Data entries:
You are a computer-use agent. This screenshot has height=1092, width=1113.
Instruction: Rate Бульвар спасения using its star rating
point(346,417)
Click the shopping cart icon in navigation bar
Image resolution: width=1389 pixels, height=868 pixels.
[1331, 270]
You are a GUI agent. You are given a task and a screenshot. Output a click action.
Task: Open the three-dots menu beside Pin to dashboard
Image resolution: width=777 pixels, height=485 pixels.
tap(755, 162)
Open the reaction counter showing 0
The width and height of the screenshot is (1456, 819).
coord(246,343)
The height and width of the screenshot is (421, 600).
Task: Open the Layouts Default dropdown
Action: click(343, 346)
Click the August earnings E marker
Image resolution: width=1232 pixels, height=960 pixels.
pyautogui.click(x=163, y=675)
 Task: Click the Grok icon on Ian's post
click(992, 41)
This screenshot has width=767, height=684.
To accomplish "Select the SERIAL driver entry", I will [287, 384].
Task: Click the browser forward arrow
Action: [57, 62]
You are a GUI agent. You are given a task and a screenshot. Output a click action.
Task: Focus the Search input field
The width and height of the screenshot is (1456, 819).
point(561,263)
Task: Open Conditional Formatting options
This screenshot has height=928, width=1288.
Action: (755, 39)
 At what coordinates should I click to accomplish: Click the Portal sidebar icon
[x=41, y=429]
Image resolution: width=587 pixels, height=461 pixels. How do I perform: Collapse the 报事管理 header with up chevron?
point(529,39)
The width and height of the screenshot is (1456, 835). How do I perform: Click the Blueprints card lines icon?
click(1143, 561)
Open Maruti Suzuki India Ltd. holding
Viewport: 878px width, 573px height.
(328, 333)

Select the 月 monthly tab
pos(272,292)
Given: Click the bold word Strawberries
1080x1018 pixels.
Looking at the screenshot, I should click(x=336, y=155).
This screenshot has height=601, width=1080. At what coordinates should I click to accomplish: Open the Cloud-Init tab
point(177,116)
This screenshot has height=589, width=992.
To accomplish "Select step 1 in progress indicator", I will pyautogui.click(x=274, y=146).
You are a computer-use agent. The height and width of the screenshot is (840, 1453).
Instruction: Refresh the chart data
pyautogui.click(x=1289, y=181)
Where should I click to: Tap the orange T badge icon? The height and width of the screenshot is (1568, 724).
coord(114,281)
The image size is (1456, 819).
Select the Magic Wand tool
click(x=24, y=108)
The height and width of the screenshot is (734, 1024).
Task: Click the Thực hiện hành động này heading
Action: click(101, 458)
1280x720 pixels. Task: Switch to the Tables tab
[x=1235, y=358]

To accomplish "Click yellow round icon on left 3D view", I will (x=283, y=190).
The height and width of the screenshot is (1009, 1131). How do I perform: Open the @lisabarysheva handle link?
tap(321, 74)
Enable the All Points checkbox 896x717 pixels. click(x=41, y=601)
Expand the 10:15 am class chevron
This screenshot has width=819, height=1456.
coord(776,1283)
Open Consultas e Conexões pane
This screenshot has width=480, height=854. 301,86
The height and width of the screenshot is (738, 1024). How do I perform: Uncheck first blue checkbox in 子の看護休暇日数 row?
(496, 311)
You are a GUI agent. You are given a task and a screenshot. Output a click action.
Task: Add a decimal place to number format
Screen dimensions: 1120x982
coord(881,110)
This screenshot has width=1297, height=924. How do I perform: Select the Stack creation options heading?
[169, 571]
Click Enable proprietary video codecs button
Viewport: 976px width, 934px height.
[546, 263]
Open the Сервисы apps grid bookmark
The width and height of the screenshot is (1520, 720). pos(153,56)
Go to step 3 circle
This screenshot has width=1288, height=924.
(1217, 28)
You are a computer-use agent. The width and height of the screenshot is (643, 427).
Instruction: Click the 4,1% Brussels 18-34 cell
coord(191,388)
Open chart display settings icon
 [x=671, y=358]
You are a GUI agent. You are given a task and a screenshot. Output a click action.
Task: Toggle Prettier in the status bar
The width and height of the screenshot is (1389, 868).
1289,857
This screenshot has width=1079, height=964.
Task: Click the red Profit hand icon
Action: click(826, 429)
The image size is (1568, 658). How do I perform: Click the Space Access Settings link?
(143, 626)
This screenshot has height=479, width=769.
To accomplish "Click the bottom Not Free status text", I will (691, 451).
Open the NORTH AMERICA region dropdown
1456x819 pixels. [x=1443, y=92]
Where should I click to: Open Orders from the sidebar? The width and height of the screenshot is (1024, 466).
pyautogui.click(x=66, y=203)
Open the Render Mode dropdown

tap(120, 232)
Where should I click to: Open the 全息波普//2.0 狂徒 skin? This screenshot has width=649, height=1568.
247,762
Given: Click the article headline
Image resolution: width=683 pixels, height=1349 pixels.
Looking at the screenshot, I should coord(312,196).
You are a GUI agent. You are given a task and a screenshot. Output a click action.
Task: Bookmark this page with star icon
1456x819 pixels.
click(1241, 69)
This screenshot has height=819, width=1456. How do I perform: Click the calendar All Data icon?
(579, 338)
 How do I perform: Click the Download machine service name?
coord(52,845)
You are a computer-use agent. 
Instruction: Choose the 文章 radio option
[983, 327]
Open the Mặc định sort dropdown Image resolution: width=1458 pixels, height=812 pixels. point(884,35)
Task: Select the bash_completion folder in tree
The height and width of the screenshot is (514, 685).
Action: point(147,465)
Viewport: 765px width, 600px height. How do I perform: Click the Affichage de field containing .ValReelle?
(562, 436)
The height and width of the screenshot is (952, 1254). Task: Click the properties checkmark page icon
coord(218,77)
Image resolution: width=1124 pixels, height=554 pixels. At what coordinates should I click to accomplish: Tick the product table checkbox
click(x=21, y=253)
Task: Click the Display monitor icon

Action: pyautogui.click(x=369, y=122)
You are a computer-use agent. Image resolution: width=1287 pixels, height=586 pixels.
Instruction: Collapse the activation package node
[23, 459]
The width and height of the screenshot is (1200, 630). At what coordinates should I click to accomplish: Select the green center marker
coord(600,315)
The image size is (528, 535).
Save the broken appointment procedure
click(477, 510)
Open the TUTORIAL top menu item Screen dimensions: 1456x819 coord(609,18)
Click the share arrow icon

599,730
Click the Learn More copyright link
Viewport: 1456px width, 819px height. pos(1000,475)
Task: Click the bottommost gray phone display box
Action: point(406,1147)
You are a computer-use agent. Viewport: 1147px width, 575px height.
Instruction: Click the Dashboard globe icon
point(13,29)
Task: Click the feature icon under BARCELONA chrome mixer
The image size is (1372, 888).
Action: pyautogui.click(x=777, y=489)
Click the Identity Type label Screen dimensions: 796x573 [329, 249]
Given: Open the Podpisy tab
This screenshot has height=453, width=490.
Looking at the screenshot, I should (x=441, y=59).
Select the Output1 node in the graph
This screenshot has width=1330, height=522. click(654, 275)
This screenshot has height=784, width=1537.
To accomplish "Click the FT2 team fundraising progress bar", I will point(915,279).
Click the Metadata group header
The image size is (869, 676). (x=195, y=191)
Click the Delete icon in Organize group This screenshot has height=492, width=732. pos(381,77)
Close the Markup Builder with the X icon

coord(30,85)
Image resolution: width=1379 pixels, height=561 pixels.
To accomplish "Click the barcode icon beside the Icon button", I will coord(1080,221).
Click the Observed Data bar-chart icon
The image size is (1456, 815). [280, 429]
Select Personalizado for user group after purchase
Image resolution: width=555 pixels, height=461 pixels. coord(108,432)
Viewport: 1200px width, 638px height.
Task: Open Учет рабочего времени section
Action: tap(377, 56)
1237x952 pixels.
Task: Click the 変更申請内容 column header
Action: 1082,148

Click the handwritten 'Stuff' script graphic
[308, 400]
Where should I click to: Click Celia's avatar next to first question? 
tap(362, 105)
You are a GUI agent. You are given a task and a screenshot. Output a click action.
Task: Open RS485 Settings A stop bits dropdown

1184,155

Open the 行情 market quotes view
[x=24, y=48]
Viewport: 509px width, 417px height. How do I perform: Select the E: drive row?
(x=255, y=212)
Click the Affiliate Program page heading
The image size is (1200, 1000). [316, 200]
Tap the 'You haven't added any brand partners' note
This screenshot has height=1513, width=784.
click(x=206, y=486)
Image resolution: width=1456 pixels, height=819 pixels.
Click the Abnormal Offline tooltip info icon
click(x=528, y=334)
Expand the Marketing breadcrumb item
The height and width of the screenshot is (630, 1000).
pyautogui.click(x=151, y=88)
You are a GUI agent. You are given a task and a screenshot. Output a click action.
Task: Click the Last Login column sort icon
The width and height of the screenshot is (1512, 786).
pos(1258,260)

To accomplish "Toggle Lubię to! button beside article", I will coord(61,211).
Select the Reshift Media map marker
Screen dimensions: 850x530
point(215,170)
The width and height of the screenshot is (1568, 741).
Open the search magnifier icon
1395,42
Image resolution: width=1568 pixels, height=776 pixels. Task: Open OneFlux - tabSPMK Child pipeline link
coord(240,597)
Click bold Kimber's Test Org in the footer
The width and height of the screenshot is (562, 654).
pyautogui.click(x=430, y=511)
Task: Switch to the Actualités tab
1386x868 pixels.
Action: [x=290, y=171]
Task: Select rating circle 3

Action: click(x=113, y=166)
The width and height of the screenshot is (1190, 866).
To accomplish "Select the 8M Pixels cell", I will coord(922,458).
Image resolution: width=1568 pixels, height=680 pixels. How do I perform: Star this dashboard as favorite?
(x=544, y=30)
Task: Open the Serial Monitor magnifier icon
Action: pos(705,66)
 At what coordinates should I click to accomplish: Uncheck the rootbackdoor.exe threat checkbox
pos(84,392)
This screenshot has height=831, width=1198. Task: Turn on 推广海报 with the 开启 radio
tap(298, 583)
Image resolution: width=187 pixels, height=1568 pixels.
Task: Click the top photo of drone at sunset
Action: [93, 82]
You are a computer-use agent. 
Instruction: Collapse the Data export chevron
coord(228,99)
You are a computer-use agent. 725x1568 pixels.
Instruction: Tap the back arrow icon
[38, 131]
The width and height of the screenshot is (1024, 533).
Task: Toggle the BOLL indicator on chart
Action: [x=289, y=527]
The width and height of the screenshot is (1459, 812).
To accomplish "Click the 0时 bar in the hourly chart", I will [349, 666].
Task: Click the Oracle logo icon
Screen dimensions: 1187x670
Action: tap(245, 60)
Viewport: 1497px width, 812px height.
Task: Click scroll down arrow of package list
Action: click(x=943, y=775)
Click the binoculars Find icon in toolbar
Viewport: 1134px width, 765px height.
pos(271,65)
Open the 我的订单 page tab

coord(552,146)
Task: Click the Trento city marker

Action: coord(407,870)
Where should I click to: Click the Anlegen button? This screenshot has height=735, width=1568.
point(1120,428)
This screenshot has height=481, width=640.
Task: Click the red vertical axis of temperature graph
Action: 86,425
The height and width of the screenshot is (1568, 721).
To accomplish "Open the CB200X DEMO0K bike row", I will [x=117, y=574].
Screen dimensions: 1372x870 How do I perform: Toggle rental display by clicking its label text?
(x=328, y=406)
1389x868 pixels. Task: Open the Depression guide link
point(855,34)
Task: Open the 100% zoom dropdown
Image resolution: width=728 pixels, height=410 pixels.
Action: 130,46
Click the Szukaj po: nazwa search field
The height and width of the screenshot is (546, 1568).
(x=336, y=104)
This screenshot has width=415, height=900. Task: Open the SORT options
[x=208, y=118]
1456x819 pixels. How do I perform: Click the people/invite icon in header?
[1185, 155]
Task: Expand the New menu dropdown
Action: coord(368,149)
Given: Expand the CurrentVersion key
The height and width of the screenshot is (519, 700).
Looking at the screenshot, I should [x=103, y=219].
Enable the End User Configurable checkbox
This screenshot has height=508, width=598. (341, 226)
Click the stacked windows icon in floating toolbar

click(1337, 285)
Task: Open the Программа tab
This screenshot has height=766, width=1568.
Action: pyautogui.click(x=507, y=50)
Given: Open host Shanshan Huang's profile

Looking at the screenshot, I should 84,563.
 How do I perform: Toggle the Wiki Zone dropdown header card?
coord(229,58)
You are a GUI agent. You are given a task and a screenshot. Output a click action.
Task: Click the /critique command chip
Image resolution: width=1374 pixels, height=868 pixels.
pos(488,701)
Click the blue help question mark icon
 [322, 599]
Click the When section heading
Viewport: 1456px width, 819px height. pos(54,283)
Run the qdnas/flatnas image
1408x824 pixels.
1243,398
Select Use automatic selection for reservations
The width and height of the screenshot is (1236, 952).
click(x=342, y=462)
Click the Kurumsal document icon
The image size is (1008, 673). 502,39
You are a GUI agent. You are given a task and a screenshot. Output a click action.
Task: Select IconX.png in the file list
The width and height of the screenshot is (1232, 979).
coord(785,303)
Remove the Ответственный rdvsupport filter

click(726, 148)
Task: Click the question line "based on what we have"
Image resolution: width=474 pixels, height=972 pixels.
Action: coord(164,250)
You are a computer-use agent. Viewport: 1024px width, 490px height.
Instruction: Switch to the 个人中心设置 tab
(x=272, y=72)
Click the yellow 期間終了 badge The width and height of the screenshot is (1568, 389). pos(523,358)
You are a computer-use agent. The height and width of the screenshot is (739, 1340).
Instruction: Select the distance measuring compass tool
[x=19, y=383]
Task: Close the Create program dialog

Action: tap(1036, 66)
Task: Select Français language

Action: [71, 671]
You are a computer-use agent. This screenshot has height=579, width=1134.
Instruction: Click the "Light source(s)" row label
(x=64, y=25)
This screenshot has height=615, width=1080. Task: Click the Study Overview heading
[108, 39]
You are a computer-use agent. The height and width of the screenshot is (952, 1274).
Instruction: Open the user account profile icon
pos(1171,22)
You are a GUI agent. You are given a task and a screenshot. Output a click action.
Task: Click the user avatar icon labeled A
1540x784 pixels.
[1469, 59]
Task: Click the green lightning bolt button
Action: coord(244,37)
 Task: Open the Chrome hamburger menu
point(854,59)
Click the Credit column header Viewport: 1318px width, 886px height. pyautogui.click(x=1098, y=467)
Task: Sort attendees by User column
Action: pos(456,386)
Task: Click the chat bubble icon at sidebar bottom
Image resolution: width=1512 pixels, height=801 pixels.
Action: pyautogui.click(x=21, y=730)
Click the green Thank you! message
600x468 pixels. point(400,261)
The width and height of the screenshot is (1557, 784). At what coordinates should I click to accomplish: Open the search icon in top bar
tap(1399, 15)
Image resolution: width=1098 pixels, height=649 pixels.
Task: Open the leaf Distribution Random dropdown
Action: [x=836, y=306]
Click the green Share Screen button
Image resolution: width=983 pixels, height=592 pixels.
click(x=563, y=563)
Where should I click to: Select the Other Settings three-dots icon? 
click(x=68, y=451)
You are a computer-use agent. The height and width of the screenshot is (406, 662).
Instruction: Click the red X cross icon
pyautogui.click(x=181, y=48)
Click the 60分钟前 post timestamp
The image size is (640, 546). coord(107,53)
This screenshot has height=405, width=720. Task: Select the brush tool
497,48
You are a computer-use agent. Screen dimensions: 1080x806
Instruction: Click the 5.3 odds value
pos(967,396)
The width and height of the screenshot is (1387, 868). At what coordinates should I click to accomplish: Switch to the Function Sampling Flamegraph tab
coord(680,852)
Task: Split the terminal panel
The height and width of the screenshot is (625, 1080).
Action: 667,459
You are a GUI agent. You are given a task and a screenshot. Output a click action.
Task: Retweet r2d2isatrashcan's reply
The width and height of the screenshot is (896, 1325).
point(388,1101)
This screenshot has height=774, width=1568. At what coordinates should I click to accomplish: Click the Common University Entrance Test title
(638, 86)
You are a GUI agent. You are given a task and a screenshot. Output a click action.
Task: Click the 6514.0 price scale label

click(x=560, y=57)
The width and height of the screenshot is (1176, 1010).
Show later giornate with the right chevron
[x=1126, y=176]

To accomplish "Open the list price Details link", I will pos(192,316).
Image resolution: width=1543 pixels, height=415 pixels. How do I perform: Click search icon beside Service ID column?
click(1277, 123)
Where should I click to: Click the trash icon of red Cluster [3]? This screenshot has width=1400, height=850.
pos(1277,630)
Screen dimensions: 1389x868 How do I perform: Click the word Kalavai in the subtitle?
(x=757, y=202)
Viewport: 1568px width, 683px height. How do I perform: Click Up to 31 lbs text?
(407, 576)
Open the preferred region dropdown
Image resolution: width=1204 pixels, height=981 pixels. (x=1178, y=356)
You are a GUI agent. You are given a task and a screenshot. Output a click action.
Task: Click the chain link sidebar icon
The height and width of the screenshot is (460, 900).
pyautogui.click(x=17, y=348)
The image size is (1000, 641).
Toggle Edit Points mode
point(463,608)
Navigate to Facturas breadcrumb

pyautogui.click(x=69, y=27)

■ **WHAT IS NEEDED**
Repeat the lines above verbatim, starting from the first one and ending with the line that contains "Looking at the screenshot, I should click(x=336, y=155).".

■ **EXERCISE RESPONSE**
You are a computer-use agent. This screenshot has height=1092, width=1113.
Instruction: Rate Бульвар спасения using its star rating
point(346,417)
Click the shopping cart icon in navigation bar
Image resolution: width=1389 pixels, height=868 pixels.
[1331, 270]
You are a GUI agent. You are given a task and a screenshot. Output a click action.
Task: Open the three-dots menu beside Pin to dashboard
Image resolution: width=777 pixels, height=485 pixels.
tap(755, 162)
Open the reaction counter showing 0
The width and height of the screenshot is (1456, 819).
coord(246,343)
The height and width of the screenshot is (421, 600).
Task: Open the Layouts Default dropdown
Action: click(343, 346)
Click the August earnings E marker
Image resolution: width=1232 pixels, height=960 pixels.
pyautogui.click(x=163, y=675)
 Task: Click the Grok icon on Ian's post
click(992, 41)
This screenshot has width=767, height=684.
To accomplish "Select the SERIAL driver entry", I will [287, 384].
Task: Click the browser forward arrow
Action: [57, 62]
You are a GUI agent. You are given a task and a screenshot. Output a click action.
Task: Focus the Search input field
The width and height of the screenshot is (1456, 819).
point(561,263)
Task: Open Conditional Formatting options
This screenshot has height=928, width=1288.
Action: (755, 39)
 At what coordinates should I click to accomplish: Click the Portal sidebar icon
[x=41, y=429]
Image resolution: width=587 pixels, height=461 pixels. How do I perform: Collapse the 报事管理 header with up chevron?
point(529,39)
The width and height of the screenshot is (1456, 835). How do I perform: Click the Blueprints card lines icon?
click(1143, 561)
Open Maruti Suzuki India Ltd. holding
Viewport: 878px width, 573px height.
(328, 333)

Select the 月 monthly tab
pos(272,292)
Given: Click the bold word Strawberries
1080x1018 pixels.
Looking at the screenshot, I should click(x=336, y=155).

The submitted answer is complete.